- SET OF TASKS:
1. Please copy the passage of the dark matter article below starting at "Dark matter is the" and ending at "matter were present.".
2. Decide whether each statement agrees with the dark matter article below, answering yes or no and quoting the words that settle it: (a) NGC1052-DF2 lies 65 million light-years away. (b) The galaxy was discovered with the telescopes of the W. M. Keck Observatory. (c) The astronomers measured the motions of 10 globular clusters.

- PAGE EXTRACT:
******************************
Dark matter is the bedrock that all galaxies are anchored to. You can't get one without the other. Or so we thought until astronomers found a ghostly galaxy that doesn't appear to contain any dark matter. It's as if the universe is playing a trick on us by flipping the laws of physics on their head — dark matter should be there, but it isn't.
It's a "game changer" galaxy, astronomers are saying, and it's like nothing we've ever seen before.
We may not be able to spot dark matter, but astronomers can measure its gravitational effects acting on normal matter. For example, they can look at how fast stars cruise around a galaxy. When dark matter is present, that galaxy's gravity will be bulked up, causing its stars to move faster than if just normal matter were present.
But in the case of NGC1052-DF2, an ultra-diffuse galaxy located 65 million light-years away, astronomers have found that its stars are moving in exactly the way that would be predicted if only the total mass of all the visible stuff is considered. In other words, dark matter doesn't seem to be exerting its gravity on normal matter in that galaxy. And that's weird.
"Finding a galaxy without dark matter is unexpected because this invisible, mysterious substance is the most dominant aspect of any galaxy," Pieter van Dokkum, of Yale University, said in a statement. "For decades, we thought that galaxies start their lives as blobs of dark matter. After that everything else happens: gas falls into the dark matter halos, the gas turns into stars, they slowly build up, then you end up with galaxies like the Milky Way. NGC1052-DF2 challenges the standard ideas of how we think galaxies form."
Ultra-diffuse galaxies are oddities in their own right, having only been discovered in 2015 as they are very difficult to detect. However, it appears that this class of galaxy is common, but none are like NGC1052-DF2.
The galaxy was discovered using the Dragonfly Telephoto Array, a telescope in New Mexico that's custom-made to seek out these elusive targets. Then, using the twin 10-meter optical and infrared telescopes at the W. M. Keck Observatory on Mauna Kea in Hawaii, the astronomers singled out 10 bright globular clusters (large compact groups of stars orbiting the galaxy's core) and used spectral data to measure their motions. These clusters were found to be plodding along more slowly than expected, meaning there's far less mass in that galaxy than would be predicted. In fact, there's so little mass that the researchers have come to the astonishing conclusion that there's little, if any, dark matter there.
Follow-up observations were made by the Gemini North telescope, also on Mauna Kea, so the galaxy's structure could be studied. With Gemini's help, the researchers ruled out interactions with other galaxies as being the cause of its weird dark matter deficit.
"If there is any dark matter at all, it's very little," said van Dokkum in the press release. "The stars in the galaxy can account for all of the mass, and there doesn't seem to be any room for dark matter."
******************************
Extracted data entries:
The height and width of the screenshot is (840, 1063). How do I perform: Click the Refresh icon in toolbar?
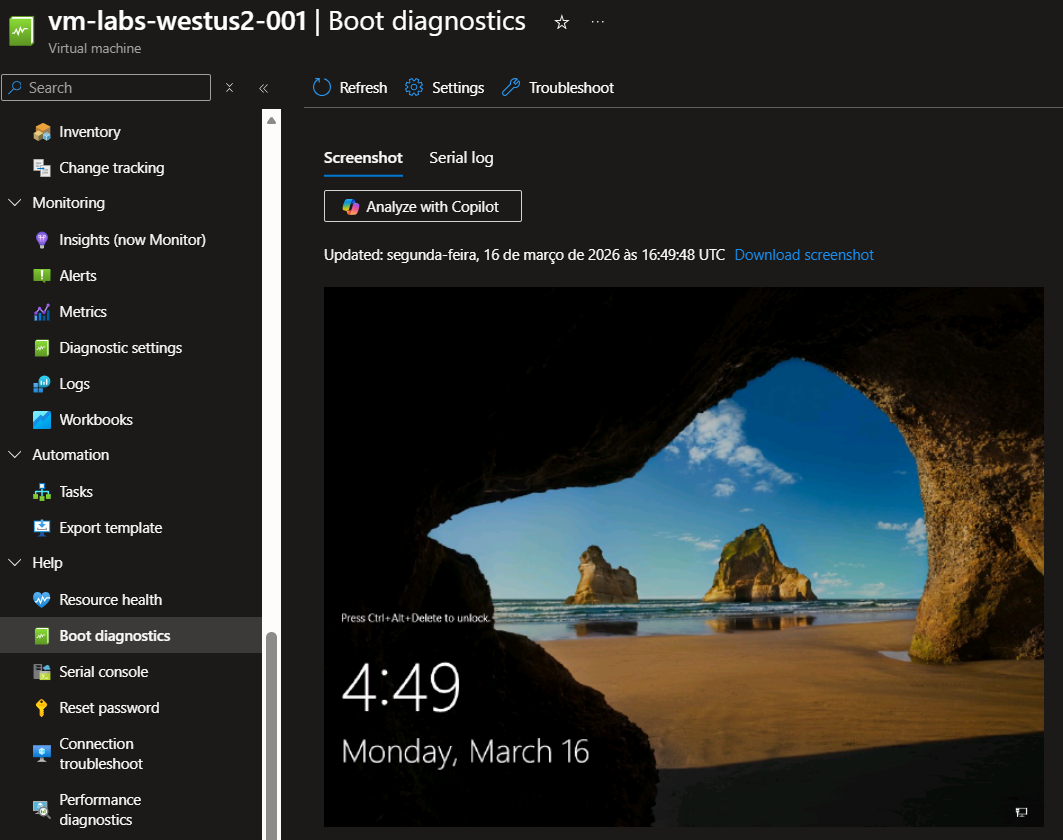[322, 88]
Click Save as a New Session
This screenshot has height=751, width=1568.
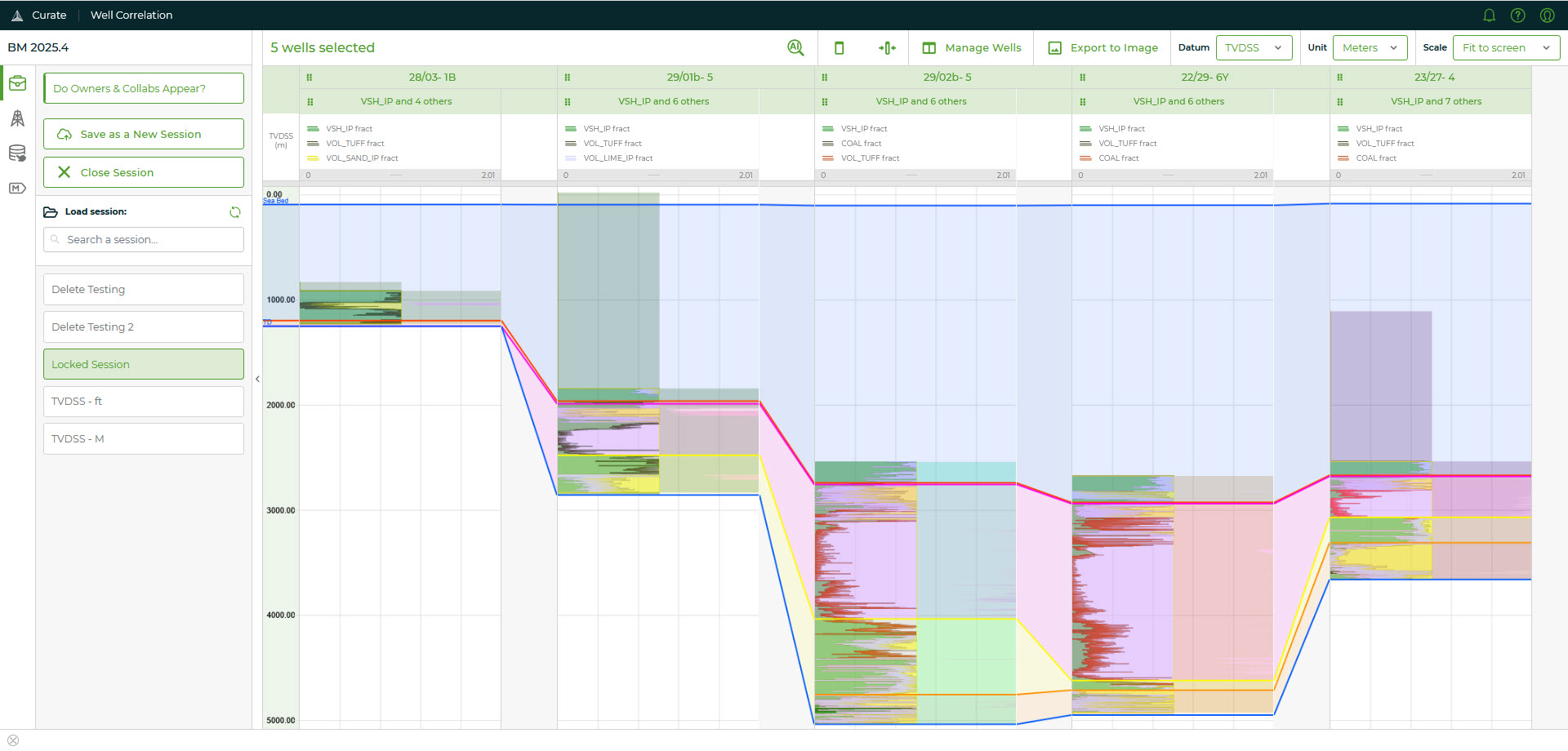[x=144, y=135]
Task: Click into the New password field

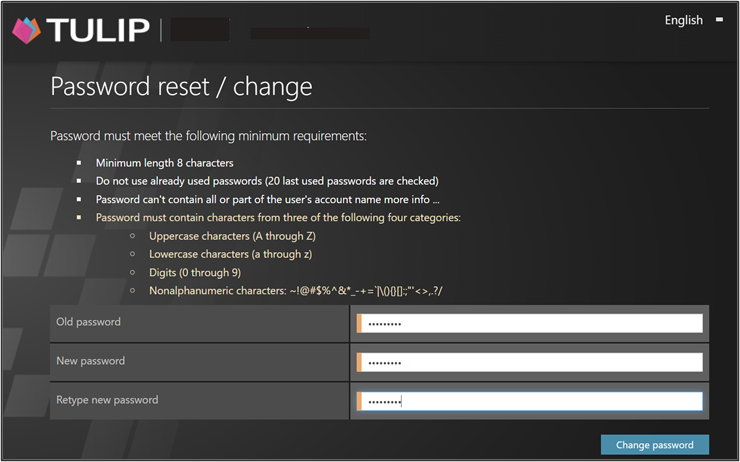Action: coord(530,362)

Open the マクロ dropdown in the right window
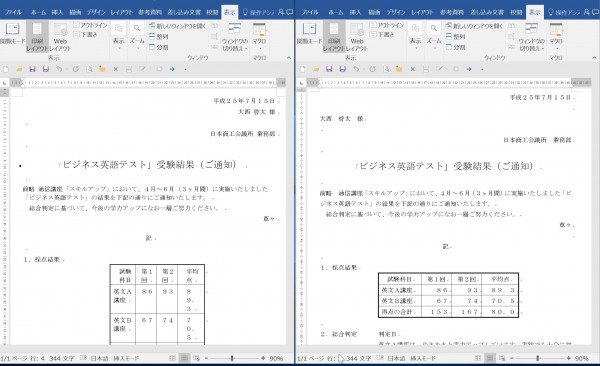click(x=556, y=37)
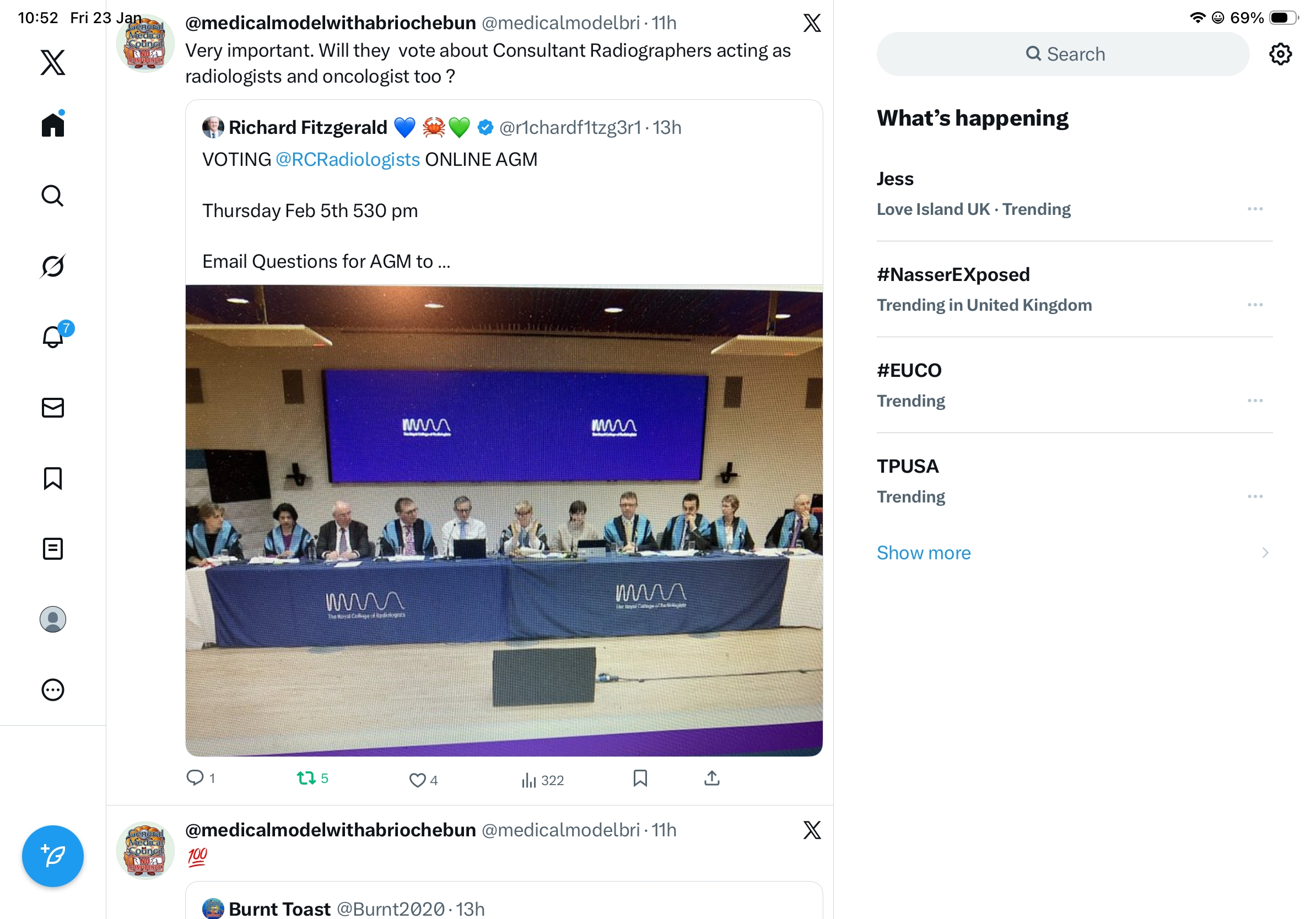
Task: Open your Profile from the sidebar
Action: (x=53, y=619)
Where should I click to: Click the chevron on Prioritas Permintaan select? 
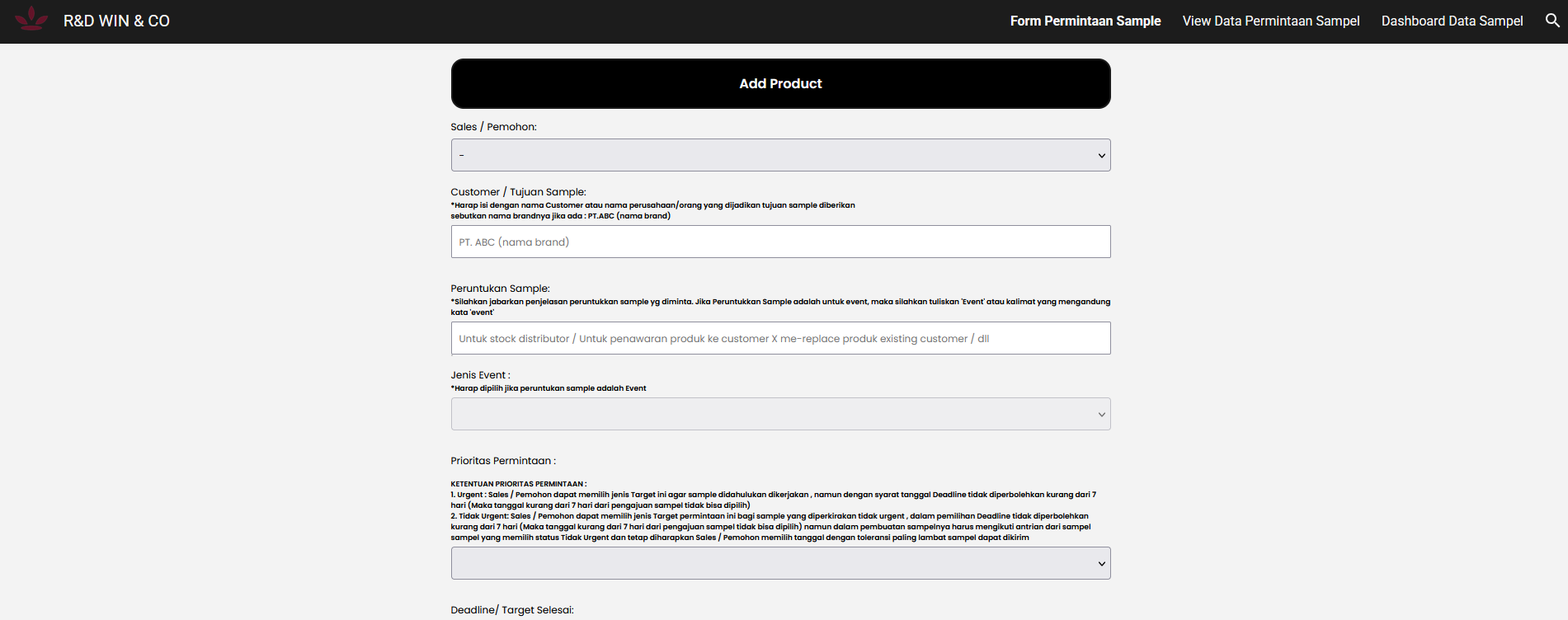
******************************
- OUTPUTS BY TASK:
1.
Dark matter is the bedrock that all galaxies are anchored to. You can't get one without the other. Or so we thought until astronomers found a ghostly galaxy that doesn't appear to contain any dark matter. It's as if the universe is playing a trick on us by flipping the laws of physics on their head — dark matter should be there, but it isn't.
It's a "game changer" galaxy, astronomers are saying, and it's like nothing we've ever seen before.
We may not be able to spot dark matter, but astronomers can measure its gravitational effects acting on normal matter. For example, they can look at how fast stars cruise around a galaxy. When dark matter is present, that galaxy's gravity will be bulked up, causing its stars to move faster than if just normal matter were present.

2.
(a) Yes: "an ultra-diffuse galaxy located 65 million light-years away"
(b) No: "The galaxy was discovered using the Dragonfly Telephoto Array"
(c) Yes: "the astronomers singled out 10 bright globular clusters (large compact groups of stars orbiting the galaxy's core) and used spectral data to measure their motions"